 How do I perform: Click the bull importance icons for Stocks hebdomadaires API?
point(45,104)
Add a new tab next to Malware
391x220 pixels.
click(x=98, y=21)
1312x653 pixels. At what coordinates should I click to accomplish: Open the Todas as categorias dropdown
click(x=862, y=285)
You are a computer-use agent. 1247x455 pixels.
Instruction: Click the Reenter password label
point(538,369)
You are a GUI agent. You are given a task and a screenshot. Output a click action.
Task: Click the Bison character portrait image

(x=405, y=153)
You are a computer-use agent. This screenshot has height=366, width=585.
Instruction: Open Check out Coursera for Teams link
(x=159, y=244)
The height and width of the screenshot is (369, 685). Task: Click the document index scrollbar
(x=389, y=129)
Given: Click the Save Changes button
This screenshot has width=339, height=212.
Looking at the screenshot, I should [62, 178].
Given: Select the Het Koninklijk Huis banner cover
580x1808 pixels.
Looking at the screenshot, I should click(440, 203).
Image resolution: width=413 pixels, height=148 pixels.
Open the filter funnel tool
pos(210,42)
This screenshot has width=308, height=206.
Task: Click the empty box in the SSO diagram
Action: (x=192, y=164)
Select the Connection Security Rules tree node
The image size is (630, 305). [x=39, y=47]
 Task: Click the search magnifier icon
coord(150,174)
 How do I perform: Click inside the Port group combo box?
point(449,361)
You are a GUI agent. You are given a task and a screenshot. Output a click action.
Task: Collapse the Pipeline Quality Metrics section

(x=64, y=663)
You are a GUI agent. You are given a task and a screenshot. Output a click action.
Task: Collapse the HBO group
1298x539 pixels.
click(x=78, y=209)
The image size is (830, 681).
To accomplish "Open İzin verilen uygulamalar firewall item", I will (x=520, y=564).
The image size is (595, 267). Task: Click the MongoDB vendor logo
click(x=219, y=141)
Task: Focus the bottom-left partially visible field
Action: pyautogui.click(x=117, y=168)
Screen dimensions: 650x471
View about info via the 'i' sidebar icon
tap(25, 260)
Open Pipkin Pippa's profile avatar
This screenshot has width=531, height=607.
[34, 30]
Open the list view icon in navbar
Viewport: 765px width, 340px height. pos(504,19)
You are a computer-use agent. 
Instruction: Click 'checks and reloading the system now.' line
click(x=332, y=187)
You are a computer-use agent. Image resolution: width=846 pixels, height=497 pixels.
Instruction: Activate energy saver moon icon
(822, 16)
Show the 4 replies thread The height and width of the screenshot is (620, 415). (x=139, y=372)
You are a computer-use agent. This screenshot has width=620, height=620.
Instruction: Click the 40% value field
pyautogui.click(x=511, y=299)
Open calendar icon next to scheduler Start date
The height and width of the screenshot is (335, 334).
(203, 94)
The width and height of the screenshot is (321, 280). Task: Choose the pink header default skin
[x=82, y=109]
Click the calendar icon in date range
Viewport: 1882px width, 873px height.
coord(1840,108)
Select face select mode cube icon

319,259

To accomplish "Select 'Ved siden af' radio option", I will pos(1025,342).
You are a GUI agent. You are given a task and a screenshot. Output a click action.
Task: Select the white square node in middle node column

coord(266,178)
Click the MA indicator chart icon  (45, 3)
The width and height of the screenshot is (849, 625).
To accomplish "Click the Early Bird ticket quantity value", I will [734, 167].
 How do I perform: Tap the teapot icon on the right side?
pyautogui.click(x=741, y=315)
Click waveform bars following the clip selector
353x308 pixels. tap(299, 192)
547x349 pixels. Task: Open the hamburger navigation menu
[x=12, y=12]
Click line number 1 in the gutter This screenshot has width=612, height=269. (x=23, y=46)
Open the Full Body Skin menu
..............................
Instructions to follow = State only the count of lines above that hold the string "resolution".

Answer box = 2